WASHINGTON, DC – Congressman John Garamendi (D-Fairfield, CA) joined Congresswoman Rosa DeLauro (D-CT) and more than 180 Members of Congress on Wednesdday in reintroducing the Paycheck Fairness Act, legislation which would help close the wage gap between women and men working the same jobs.
“I’m a proud father to five daughters and grandfather to five granddaughters. I want them to inherit a country where everyone is treated equally under the law and in the workplace,” Garamendi said. “The Paycheck Fairness Act is important for women in America, but it’s also important for their families.
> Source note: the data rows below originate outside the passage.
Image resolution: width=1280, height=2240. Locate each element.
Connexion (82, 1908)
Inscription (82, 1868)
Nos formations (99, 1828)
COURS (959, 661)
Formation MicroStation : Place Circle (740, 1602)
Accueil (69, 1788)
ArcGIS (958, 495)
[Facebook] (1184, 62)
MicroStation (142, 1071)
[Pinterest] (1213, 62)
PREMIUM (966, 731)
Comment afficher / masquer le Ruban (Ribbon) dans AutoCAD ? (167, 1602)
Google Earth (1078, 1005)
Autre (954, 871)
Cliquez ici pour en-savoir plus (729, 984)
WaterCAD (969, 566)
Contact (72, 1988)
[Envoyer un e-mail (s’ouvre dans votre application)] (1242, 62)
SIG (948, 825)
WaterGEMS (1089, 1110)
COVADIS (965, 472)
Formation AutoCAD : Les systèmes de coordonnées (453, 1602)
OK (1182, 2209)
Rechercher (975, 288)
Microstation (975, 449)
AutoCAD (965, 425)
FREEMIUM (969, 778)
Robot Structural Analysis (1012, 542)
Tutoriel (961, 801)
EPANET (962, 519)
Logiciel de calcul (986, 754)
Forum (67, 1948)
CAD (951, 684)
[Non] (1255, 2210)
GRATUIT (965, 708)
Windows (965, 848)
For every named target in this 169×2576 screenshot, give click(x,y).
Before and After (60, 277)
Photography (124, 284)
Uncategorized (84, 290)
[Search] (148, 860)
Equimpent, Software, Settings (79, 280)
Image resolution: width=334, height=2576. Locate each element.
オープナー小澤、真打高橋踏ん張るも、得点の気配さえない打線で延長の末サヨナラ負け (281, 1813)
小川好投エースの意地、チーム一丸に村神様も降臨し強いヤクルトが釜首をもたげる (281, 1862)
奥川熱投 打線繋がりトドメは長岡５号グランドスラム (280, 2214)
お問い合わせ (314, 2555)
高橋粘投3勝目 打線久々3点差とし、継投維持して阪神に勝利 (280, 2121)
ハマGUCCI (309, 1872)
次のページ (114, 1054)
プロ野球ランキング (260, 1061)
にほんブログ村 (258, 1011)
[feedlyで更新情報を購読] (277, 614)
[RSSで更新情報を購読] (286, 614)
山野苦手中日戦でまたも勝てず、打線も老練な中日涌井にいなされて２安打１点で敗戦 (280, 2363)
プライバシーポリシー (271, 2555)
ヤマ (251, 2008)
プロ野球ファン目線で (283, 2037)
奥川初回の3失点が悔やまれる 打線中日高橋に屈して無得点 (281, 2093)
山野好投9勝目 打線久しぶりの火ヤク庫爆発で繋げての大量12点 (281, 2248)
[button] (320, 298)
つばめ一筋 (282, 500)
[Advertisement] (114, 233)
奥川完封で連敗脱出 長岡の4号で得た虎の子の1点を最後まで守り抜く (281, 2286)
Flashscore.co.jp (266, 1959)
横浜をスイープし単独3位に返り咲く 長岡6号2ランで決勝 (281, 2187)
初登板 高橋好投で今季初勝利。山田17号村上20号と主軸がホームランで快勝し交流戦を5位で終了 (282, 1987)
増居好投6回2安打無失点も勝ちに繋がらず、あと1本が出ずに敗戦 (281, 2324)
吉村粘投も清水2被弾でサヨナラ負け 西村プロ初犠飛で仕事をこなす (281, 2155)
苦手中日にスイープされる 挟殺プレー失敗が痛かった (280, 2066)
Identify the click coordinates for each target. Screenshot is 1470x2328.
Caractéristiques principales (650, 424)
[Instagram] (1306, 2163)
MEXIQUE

In many households, women are the primary breadwinner, and their children deserve to be supported by paychecks that reflect the work ethic of their parents, not the bigotry of their parents’ employer.”
The Paycheck Fairness Act builds upon the landmark Equal Pay Act signed into law in 1963 by closing loopholes that have kept it from achieving its goal of equal pay.
The bill would require employers to show pay disparity is truly related to job performance, not gender.
The bill also prohibits employer retaliation for sharing salary information with coworkers. Under current law, employers can sue and punish employees for sharing such information.
In addition, it strengthens remedies in pay discrimination cases by increasing the compensation women can seek, allowing them to seek both back pay and punitive damages for pay discrimination.
The bill empowers women in the workplace through a grant program to strengthen salary negotiation and other workplace skills, and requires the Department of Labor to enhance outreach and training efforts to eliminate pay disparities.
Garamendi added, “In the great experiment that is America, equal treatment has long been a dream our foremothers and forefathers have aspired to, although we’ve often fallen short. This is about justice, fairness, and opportunity. Equal pay for equal work is an American value, and the time is long overdue to pass the Paycheck Fairness Act.”
There have been extensive studies demonstrating that discrimination is pervasive; women are paid less than men for the same exact work. This is according to analysis from the U.S. Census Bureau, the Bureau of Labor Statistics, Bloomberg News, the National Women’s Law Center, and other groups. Watch this video clip starting at the 14 minute 40 second mark to learn more: http://nbcnews.to/HvmSCg .
President Obama’s first bill, signed into law on January 29, 2009, was the Lilly Ledbetter Fair Pay Act, which overturned the 180-day statute of limitations for women to contest pay discrimination.
The Paycheck Fairness Act would close the loopholes that allow pay discrimination to continue in the first place and, with Ledbetter, provide employees the rights they need to challenge and eliminate pay discrimination in the workplace.
The bill has been endorsed by President Obama, Lilly Ledbetter and a coalition of more than 300 advocacy groups.